▶ **Consigne écrite 1**
Mettez à jour le listing, depuis son début jusqu’à la ligne contenant « tap(701, 554) » incluse, en remplaçant « Pocket » par « Instapaper » sans rien modifier d’autre.

---+---

Transformer l’exception en règle lorsque toutes les parties ont un avocat

Dans sa rédaction actuelle, l’article 446-1 du Code de procédure civile consacre l’oralité de la procédure devant le juge d’instance, sauf volonté des parties de se référer à leurs seuls écrits.

La plupart des justiciables ignorent un point essentiel : dans la grande majorité des procès civils, l’audience n’a que fort peu d’impact sur la décision du juge. D’ailleurs, au tribunal de grande instance, où la procédure est dite écrite et l’avocat obligatoire, il est de plus en plus souvent demandé à ce dernier de déposer le dossier sans plaider.

Nous proposons par conséquent de supprimer l’audience au tribunal d’instance et devant d’autres juridictions, mais à une condition permettant d’éviter l’écueil de la justice déshumanisée : cette règle ne s’appliquerait que si les parties ont toutes constitué avocat, car les particuliers n’ont pas toujours la maîtrise des écrits judiciaires. Cela permettrait de :

  • désengorger les tribunaux
  • renforcer la qualité de la défense de tous les justiciables
  • optimiser le temps de travail des avocats
  • rationaliser l’aide juridictionnelle au bénéfice des justiciables et des avocats.

Au tribunal d’instance, mais aussi au tribunal de commerce ou au conseil de prud’hommes, magistrats et avocats déplorent l’encombrement des audiences. Un juge d’instance nous a indiqué avoir traité jusqu’à cent quatre-vingts affaires en une seule matinée !

En pratique, les avocats perdent un temps considérable, au détriment du travail sur les dossiers de leurs clients, en déplacements et attentes à l’audience pour une brève plaidoirie qui ne fait que résumer leurs écritures. Pour cinq minutes d’audience dont le juge aura tout oublié lorsqu’il rendra sa décision plusieurs semaines plus tard, le client de l’avocat (ou le contribuable dans le cadre de l’aide juridictionnelle) paye des heures de temps perdu. Lorsque l’avocat intervient au titre de l’aide juridictionnelle, il est sous-indemnisé, souvent sous-motivé et risque de rendre un service minimum. Justiciables, avocats, magistrats et finances publiques auraient tout à gagner d’une aide juridictionnelle qui indemniserait équitablement deux ou trois heures de travail effectif sur dossier plutôt que six ou sept heures perdues en transport et attente à l’audience.

Lors de l’audience, les juges prennent quelques notes, certains plus que d’autres. L’affaire est ensuite mise en délibéré à plusieurs semaines, parfois plusieurs mois. Par conséquent, lorsque le juge rend sa décision, il se base non pas sur ses souvenirs, mais sur le dossier des parties.

Nous ne suggérons pas d’écarter systématiquement la plaidoirie, mais d’en faire l’exception : dès lors que l’audience est sollicitée par l’une des parties, elle ne pourrait être refusée par le juge.

---+---

▶ **Consigne écrite 2**
D’après l’extrait sur la suppression de l’audience, combien d’affaires un juge d’instance a-t-il déclaré avoir traitées en une seule matinée ?

▶ **Listing affiché**
---+---

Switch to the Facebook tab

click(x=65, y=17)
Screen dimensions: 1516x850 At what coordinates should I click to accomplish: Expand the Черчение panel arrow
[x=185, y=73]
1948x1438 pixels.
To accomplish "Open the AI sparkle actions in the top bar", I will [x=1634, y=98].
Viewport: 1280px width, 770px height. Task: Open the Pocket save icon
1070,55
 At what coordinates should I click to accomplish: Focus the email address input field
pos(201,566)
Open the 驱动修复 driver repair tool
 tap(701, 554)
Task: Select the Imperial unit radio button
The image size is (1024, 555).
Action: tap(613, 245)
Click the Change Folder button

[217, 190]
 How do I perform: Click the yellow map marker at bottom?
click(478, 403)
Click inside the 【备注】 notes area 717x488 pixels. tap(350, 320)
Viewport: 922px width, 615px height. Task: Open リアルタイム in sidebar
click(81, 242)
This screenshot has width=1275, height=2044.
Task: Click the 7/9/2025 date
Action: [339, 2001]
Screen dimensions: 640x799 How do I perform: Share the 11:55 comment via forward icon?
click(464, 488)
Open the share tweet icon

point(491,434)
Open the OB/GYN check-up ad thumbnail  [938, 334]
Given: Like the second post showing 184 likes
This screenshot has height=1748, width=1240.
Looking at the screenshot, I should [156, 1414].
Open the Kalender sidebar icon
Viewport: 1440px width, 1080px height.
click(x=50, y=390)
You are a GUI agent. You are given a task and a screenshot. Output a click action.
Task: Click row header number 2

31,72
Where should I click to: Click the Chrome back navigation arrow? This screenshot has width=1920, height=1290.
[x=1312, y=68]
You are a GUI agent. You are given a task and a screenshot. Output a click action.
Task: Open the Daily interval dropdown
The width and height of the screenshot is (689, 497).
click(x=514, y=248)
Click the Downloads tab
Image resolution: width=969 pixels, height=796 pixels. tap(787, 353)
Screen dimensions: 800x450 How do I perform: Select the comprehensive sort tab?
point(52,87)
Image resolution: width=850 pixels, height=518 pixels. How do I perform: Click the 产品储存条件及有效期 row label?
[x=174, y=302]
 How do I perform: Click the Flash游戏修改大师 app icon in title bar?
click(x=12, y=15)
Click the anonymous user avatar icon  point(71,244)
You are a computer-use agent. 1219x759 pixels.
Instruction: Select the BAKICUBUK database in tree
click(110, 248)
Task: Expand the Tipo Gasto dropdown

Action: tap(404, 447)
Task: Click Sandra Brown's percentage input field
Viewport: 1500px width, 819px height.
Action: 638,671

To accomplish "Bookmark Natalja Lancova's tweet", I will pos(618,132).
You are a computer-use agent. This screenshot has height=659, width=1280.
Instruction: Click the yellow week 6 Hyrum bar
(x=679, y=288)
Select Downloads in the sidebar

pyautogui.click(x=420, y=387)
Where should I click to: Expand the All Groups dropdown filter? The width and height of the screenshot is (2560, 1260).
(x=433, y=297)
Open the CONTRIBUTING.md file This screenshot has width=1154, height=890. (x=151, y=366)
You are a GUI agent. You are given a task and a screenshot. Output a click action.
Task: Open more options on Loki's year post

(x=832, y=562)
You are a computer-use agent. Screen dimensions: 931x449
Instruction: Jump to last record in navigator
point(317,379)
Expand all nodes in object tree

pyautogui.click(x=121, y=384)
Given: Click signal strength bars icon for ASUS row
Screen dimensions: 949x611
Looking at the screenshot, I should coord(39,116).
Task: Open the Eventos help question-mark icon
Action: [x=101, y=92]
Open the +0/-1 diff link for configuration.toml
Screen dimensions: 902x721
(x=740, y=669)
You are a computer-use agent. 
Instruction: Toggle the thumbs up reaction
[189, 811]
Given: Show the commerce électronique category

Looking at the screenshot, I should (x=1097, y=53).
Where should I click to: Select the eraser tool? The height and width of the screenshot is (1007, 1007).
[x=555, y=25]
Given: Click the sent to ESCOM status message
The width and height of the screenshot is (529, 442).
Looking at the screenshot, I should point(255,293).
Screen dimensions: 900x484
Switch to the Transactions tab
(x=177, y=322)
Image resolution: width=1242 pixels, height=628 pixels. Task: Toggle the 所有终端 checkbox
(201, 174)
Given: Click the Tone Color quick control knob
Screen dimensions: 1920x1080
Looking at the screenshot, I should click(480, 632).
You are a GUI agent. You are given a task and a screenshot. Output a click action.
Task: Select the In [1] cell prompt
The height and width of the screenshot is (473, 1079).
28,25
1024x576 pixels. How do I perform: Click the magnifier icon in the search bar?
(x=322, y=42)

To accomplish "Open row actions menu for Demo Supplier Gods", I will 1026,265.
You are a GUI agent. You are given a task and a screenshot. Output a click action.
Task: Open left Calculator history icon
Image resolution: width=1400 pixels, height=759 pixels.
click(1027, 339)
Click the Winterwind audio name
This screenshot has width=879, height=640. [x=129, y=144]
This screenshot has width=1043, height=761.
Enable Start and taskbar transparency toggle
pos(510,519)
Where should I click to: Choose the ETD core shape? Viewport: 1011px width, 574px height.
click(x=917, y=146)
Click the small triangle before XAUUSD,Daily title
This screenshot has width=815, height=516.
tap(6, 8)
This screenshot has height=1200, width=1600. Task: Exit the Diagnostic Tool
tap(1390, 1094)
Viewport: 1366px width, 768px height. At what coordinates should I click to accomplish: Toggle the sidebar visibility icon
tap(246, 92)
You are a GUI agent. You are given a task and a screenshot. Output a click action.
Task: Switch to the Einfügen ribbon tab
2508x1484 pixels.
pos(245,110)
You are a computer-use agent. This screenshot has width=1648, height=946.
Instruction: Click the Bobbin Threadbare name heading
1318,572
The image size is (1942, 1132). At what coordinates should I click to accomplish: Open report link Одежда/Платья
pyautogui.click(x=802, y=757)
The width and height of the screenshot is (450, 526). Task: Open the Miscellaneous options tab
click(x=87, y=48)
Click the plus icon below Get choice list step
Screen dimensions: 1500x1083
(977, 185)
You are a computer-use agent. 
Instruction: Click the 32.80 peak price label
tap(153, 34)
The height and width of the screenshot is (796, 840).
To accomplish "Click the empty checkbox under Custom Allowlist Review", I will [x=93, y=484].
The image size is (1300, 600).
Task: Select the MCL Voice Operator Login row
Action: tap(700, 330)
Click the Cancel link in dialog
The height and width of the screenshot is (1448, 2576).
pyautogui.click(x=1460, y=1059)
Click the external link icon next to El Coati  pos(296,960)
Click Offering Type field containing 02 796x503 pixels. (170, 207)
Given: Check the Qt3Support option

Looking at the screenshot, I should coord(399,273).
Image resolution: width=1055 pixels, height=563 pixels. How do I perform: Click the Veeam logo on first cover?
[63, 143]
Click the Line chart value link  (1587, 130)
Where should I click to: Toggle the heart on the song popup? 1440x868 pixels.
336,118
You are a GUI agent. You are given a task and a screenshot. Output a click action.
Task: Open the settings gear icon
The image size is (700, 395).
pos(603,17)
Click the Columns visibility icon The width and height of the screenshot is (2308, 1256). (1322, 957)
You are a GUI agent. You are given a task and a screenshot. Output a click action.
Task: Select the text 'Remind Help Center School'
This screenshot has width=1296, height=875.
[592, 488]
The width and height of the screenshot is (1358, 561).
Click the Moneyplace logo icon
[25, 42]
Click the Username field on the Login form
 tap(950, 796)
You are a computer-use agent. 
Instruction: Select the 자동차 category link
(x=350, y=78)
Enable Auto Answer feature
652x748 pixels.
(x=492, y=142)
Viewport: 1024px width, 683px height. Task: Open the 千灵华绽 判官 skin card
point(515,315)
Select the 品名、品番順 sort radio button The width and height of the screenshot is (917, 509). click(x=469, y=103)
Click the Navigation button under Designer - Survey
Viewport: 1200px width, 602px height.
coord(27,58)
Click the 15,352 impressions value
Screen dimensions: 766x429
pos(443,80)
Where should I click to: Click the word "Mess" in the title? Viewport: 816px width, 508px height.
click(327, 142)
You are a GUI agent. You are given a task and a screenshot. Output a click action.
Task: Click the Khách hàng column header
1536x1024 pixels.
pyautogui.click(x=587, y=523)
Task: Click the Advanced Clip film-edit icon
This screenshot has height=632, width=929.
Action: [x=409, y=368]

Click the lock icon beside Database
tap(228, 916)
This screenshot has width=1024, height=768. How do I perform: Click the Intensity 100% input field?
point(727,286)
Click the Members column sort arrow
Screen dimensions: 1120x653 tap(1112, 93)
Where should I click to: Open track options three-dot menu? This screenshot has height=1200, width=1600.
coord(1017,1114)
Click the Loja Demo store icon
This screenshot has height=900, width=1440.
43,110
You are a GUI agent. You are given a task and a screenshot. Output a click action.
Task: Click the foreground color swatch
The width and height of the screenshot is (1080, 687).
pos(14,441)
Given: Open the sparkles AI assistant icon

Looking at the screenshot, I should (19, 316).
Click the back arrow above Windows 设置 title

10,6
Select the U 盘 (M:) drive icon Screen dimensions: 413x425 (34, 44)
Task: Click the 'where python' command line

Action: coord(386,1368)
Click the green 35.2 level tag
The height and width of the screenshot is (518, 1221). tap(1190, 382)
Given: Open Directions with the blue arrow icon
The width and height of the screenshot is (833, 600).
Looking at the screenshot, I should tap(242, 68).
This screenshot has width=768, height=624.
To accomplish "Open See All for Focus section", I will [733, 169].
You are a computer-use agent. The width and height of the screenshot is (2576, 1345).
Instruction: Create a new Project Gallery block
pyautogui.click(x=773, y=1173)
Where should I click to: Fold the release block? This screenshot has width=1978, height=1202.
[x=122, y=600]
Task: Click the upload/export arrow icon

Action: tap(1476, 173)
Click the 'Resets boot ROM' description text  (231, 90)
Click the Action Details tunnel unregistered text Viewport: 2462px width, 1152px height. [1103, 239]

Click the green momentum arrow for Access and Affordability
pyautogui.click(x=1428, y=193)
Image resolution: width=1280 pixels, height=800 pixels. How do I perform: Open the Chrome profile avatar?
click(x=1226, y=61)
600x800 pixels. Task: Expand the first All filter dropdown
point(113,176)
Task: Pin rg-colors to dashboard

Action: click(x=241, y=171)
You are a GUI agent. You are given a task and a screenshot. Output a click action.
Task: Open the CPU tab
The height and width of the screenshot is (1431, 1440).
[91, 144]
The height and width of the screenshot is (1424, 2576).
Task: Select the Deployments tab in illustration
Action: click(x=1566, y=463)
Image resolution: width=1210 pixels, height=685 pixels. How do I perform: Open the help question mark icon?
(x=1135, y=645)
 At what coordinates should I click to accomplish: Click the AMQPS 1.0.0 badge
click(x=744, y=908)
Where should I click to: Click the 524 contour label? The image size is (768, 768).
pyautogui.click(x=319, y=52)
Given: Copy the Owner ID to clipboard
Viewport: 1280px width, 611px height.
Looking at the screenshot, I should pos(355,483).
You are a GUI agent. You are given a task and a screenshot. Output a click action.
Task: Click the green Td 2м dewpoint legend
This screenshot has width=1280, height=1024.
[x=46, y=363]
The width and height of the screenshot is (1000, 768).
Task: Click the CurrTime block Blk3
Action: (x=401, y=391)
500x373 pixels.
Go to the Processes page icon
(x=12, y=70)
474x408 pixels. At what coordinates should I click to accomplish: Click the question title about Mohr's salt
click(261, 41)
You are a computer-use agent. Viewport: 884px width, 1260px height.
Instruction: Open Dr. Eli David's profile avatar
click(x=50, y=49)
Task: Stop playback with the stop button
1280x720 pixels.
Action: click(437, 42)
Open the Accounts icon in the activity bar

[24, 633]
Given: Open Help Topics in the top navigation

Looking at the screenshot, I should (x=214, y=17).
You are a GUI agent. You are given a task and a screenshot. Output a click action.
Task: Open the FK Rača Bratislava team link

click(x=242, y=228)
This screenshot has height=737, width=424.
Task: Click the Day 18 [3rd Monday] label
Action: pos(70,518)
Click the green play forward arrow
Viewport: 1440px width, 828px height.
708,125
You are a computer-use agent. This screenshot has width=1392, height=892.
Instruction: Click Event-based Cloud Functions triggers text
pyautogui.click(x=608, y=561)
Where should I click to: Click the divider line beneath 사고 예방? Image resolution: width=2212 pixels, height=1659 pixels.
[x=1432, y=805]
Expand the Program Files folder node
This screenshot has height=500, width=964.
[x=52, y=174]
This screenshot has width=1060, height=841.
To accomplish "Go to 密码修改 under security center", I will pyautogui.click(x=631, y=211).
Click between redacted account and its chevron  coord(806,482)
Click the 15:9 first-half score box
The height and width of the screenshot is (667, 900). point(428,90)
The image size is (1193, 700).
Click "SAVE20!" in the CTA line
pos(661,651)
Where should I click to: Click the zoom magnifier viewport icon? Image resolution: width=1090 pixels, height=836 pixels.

---+---

▶ **Réponse attendue 1**
Switch to the Facebook tab

click(x=65, y=17)
Screen dimensions: 1516x850 At what coordinates should I click to accomplish: Expand the Черчение panel arrow
[x=185, y=73]
1948x1438 pixels.
To accomplish "Open the AI sparkle actions in the top bar", I will [x=1634, y=98].
Viewport: 1280px width, 770px height. Task: Open the Instapaper save icon
1070,55
 At what coordinates should I click to accomplish: Focus the email address input field
pos(201,566)
Open the 驱动修复 driver repair tool
 tap(701, 554)

▶ **Réponse attendue 2**
Jusqu’à cent quatre-vingts affaires.